►
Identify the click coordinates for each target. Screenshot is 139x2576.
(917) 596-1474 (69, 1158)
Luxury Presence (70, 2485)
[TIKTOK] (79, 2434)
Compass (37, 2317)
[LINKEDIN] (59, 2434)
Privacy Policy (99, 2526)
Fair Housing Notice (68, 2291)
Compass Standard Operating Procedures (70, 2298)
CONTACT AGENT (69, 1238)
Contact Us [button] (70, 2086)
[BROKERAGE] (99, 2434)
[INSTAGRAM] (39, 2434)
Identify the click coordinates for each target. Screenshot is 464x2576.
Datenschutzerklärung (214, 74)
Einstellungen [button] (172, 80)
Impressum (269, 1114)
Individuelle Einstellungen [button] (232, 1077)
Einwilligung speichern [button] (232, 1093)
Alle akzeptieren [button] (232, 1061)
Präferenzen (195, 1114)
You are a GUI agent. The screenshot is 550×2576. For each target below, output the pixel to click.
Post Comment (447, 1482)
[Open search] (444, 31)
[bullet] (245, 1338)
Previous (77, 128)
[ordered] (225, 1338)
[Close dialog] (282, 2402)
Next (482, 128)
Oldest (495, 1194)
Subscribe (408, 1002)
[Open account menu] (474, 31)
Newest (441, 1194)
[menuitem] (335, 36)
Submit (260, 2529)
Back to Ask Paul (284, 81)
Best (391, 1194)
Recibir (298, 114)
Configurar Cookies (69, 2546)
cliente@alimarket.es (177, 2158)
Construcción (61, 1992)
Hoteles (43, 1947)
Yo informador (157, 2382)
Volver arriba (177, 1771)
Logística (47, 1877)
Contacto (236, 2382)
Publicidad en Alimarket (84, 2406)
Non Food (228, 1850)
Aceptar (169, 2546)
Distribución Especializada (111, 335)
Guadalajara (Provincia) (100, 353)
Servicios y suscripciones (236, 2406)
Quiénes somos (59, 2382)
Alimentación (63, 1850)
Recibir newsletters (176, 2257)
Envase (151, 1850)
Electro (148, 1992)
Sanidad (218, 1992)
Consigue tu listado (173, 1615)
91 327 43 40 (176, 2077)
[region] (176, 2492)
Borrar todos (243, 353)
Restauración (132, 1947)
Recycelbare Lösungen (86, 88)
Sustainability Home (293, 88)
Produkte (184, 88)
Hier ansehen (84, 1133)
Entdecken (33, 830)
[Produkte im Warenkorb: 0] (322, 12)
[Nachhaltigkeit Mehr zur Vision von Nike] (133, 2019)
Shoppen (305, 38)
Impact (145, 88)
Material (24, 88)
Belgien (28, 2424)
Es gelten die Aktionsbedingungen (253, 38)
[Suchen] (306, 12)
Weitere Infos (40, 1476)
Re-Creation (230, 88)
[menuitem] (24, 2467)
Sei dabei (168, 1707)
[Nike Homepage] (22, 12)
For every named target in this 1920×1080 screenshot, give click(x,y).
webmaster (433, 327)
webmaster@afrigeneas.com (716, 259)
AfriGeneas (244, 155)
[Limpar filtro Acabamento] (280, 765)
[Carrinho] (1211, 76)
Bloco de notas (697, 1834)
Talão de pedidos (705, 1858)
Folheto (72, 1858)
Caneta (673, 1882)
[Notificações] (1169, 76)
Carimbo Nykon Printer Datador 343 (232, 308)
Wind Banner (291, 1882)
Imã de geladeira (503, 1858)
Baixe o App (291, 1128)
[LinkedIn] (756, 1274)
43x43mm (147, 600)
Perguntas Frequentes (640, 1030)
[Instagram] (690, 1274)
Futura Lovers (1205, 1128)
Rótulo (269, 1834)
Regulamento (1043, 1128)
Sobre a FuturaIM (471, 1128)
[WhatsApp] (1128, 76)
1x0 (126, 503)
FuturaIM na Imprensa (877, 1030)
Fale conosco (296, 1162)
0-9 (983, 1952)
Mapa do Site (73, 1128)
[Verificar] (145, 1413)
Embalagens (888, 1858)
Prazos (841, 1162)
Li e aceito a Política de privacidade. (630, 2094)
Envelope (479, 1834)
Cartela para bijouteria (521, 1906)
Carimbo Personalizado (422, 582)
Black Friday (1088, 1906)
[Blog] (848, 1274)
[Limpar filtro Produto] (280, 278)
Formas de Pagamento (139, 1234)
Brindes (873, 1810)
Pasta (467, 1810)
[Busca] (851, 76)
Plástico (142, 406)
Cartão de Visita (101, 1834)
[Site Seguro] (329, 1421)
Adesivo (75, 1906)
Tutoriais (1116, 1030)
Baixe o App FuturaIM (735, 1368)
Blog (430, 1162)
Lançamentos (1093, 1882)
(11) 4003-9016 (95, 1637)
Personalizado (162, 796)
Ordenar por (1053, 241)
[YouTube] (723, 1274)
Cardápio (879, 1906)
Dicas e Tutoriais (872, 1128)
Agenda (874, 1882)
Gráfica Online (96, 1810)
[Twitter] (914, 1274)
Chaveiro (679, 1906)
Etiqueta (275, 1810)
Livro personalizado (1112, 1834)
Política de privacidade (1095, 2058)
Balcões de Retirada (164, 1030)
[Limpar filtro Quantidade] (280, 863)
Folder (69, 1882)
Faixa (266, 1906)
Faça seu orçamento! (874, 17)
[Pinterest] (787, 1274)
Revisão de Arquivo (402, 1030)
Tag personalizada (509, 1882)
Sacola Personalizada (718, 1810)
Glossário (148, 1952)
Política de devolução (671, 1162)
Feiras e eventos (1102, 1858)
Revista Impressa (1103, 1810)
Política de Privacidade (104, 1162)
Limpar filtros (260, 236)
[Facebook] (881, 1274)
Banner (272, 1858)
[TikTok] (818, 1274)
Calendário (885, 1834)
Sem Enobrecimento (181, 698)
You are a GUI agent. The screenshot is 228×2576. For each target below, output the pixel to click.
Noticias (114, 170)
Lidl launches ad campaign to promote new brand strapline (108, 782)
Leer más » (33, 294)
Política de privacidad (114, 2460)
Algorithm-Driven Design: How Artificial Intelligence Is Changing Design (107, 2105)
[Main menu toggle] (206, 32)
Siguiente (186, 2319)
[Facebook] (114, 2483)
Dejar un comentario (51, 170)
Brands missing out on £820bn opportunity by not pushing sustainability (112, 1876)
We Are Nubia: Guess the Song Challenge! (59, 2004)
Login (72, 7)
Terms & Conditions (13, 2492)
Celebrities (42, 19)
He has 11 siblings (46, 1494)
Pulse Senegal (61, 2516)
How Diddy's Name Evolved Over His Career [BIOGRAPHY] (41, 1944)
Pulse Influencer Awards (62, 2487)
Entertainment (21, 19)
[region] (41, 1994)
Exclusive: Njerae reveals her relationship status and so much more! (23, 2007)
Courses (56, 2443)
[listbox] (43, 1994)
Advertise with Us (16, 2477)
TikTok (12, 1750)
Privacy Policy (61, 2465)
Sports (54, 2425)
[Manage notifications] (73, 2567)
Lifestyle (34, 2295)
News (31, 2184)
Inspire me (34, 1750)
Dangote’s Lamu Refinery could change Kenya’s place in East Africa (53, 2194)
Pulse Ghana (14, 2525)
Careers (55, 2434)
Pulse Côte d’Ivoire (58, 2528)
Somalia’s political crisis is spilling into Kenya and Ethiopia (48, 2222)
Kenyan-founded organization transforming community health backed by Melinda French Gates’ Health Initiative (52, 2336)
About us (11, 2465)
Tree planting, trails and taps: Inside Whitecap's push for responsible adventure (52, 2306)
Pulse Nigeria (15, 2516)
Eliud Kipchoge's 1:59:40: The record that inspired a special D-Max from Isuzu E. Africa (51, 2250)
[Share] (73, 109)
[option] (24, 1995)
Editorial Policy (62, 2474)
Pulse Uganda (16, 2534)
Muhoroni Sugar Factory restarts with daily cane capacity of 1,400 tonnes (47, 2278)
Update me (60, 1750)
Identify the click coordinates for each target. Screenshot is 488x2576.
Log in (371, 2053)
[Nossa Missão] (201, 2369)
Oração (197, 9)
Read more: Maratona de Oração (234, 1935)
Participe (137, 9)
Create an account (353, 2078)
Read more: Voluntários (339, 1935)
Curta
◄
Goal: Recast the records from their first line through the line containing "webmaster (433, 327)" as a Markdown table with the columns Row and Line. Give each line a row number and omit blank lines.

The output:
| Row | Line |
|---|---|
| 1 | Identify the click coordinates for each target. Screenshot is 139x2576. |
| 2 | (917) 596-1474 (69, 1158) |
| 3 | Luxury Presence (70, 2485) |
| 4 | [TIKTOK] (79, 2434) |
| 5 | Compass (37, 2317) |
| 6 | [LINKEDIN] (59, 2434) |
| 7 | Privacy Policy (99, 2526) |
| 8 | Fair Housing Notice (68, 2291) |
| 9 | Compass Standard Operating Procedures (70, 2298) |
| 10 | CONTACT AGENT (69, 1238) |
| 11 | Contact Us [button] (70, 2086) |
| 12 | [BROKERAGE] (99, 2434) |
| 13 | [INSTAGRAM] (39, 2434) |
| 14 | Identify the click coordinates for each target. Screenshot is 464x2576. |
| 15 | Datenschutzerklärung (214, 74) |
| 16 | Einstellungen [button] (172, 80) |
| 17 | Impressum (269, 1114) |
| 18 | Individuelle Einstellungen [button] (232, 1077) |
| 19 | Einwilligung speichern [button] (232, 1093) |
| 20 | Alle akzeptieren [button] (232, 1061) |
| 21 | Präferenzen (195, 1114) |
| 22 | You are a GUI agent. The screenshot is 550×2576. For each target below, output the pixel to click. |
| 23 | Post Comment (447, 1482) |
| 24 | [Open search] (444, 31) |
| 25 | [bullet] (245, 1338) |
| 26 | Previous (77, 128) |
| 27 | [ordered] (225, 1338) |
| 28 | [Close dialog] (282, 2402) |
| 29 | Next (482, 128) |
| 30 | Oldest (495, 1194) |
| 31 | Subscribe (408, 1002) |
| 32 | [Open account menu] (474, 31) |
| 33 | Newest (441, 1194) |
| 34 | [menuitem] (335, 36) |
| 35 | Submit (260, 2529) |
| 36 | Back to Ask Paul (284, 81) |
| 37 | Best (391, 1194) |
| 38 | Recibir (298, 114) |
| 39 | Configurar Cookies (69, 2546) |
| 40 | cliente@alimarket.es (177, 2158) |
| 41 | Construcción (61, 1992) |
| 42 | Hoteles (43, 1947) |
| 43 | Yo informador (157, 2382) |
| 44 | Volver arriba (177, 1771) |
| 45 | Logística (47, 1877) |
| 46 | Contacto (236, 2382) |
| 47 | Publicidad en Alimarket (84, 2406) |
| 48 | Non Food (228, 1850) |
| 49 | Aceptar (169, 2546) |
| 50 | Distribución Especializada (111, 335) |
| 51 | Guadalajara (Provincia) (100, 353) |
| 52 | Servicios y suscripciones (236, 2406) |
| 53 | Quiénes somos (59, 2382) |
| 54 | Alimentación (63, 1850) |
| 55 | Recibir newsletters (176, 2257) |
| 56 | Envase (151, 1850) |
| 57 | Electro (148, 1992) |
| 58 | Sanidad (218, 1992) |
| 59 | Consigue tu listado (173, 1615) |
| 60 | 91 327 43 40 (176, 2077) |
| 61 | [region] (176, 2492) |
| 62 | Borrar todos (243, 353) |
| 63 | Restauración (132, 1947) |
| 64 | Recycelbare Lösungen (86, 88) |
| 65 | Sustainability Home (293, 88) |
| 66 | Produkte (184, 88) |
| 67 | Hier ansehen (84, 1133) |
| 68 | Entdecken (33, 830) |
| 69 | [Produkte im Warenkorb: 0] (322, 12) |
| 70 | [Nachhaltigkeit Mehr zur Vision von Nike] (133, 2019) |
| 71 | Shoppen (305, 38) |
| 72 | Impact (145, 88) |
| 73 | Material (24, 88) |
| 74 | Belgien (28, 2424) |
| 75 | Es gelten die Aktionsbedingungen (253, 38) |
| 76 | [Suchen] (306, 12) |
| 77 | Weitere Infos (40, 1476) |
| 78 | Re-Creation (230, 88) |
| 79 | [menuitem] (24, 2467) |
| 80 | Sei dabei (168, 1707) |
| 81 | [Nike Homepage] (22, 12) |
| 82 | For every named target in this 1920×1080 screenshot, give click(x,y). |
| 83 | webmaster (433, 327) |